When I was in PT school, we were told that PT couldn't use the word diagnosis. We could only do evaluation or assessment of the patient's condition.

Medically trained doctors can make diagnosis. I guess with free assess to PT clinic, PT need to have the knowledge to make diagnosis to ensure that patient is being care for safely & appropriately. However, we were told to make our own assessment to ensure we can identify patient's problem to know where to start treatment to restore function & educate patient for self care @ home.

Pain complaints affecting ease & comfort of daily function is the predominant reason for patients to seek our help in recent 2 decades.

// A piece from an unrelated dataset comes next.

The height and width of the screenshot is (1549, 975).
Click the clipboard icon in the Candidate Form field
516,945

From my over 30 years as a clinician, I don't see much improvement in medical practice or its community to reflect a better understanding of how to treat & eradicate pain in order to help restore daily function with ease & comfort. Doctor don't have the proper training to identify the various types of pain that can affect ease & comfort of function; PT community shares the same blame.

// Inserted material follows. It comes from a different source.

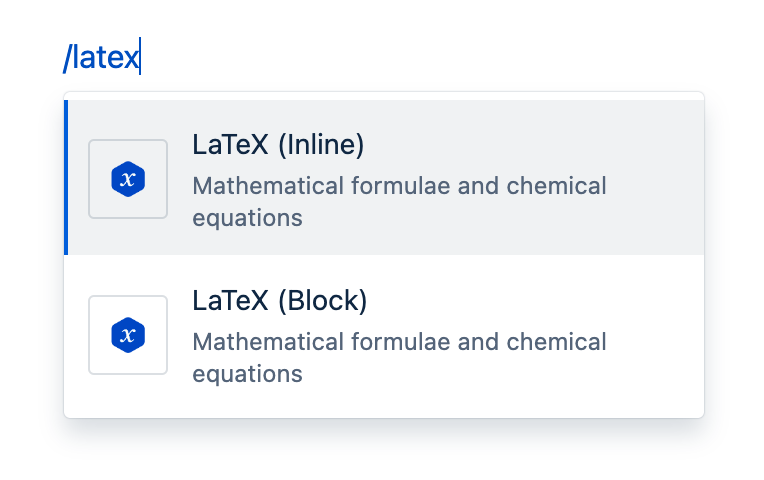The image size is (764, 480).
Task: Click the blue selection bar on Inline row
Action: 66,178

Musculo-skeleto-peripheral nerve pain is different than cancer pain, organ pain, spine misalignment or other neurological degenerative pain. The list of different types of pain, caused by different causes keep going on. Most of them over time, do cause pain & suffering affecting daily function & our general health.

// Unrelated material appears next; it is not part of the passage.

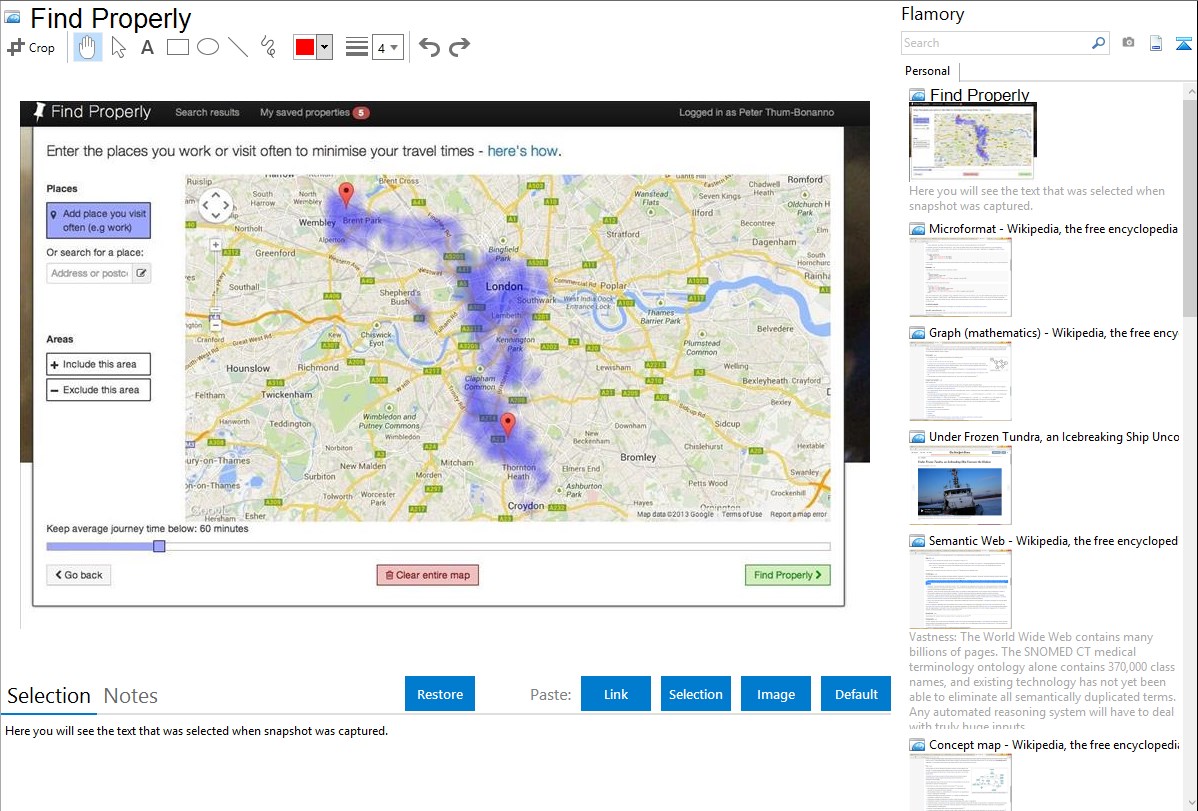This screenshot has width=1198, height=811.
Task: Switch to the Notes tab
Action: click(x=131, y=696)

As a clinician, I concur that most of the pain can be managed by general exercises, massage as needed, chiropractic care, acupuncture, herbal supplement &/or alternative approaches. Sometimes, some patients do need counseling to stay focus doing pain management techniques so to be somewhat productive on a daily basis.

However, as a PT, do we have the training & the knowledge base to identify the various factors causing the onset of pain? Do we know enough which type of pain can be eradicated & which pain we can only help patient to manage well on a daily basis? Do we treat severe &/or chronic skeleto-musculo-peripheral neurological type pain same as the acute &/or mildly affected one? Do we have the know how to do an objective evaluative process to identify the potential of skeleto-musculo-peripheral neuro origin pain complaint, so we can tell our patient objectively whether they have the potential to get fully well, or just well managed? If there's good potential, how long will it take to get them well enough to regain their daily functions with ease & comfort?

You are correct in saying that we'll be in a better position than other professional groups when we provide an evaluation for our patient. However, do we truly know how to interpret the data we collected to use for our rehabilitative process? How successful are we, when present our findings to the health insurance for justification for full reimbursement of our professional services? Will our recovered patients stand behind us when challenged by the insurance that we truly help them & others like them reduce pain & restore daily function with ease & comfort?

To summarize my point, I think our colleagues are doing a great job in the area of spinal cord traumatized condition &/ or neurologically afflicted population as well as in other areas( I run out of time to name all). We, as a profession, need to work on skeleto-musculo-peripheral neurological type of pain that affects daily function with ease & comfort.

I do understand that other professions can also help this type of pain patient to minimize pain & gradually restore some function. However, overall we don't have a systemic clear understanding in how to make PT Profession stand out from the rest to justify to the health insurance to look to us as the expert that commands the pay we are calling for.

I do look forward to you & others who have the interest to care for this population of sufferers to come up with ways to objectively show the PT evaluation method to treat patient to get pain relief for the sole purpose of recognition for full reimbursement, either from the insurance &/or the patient.

Thank you for your time & interest in this area of PT.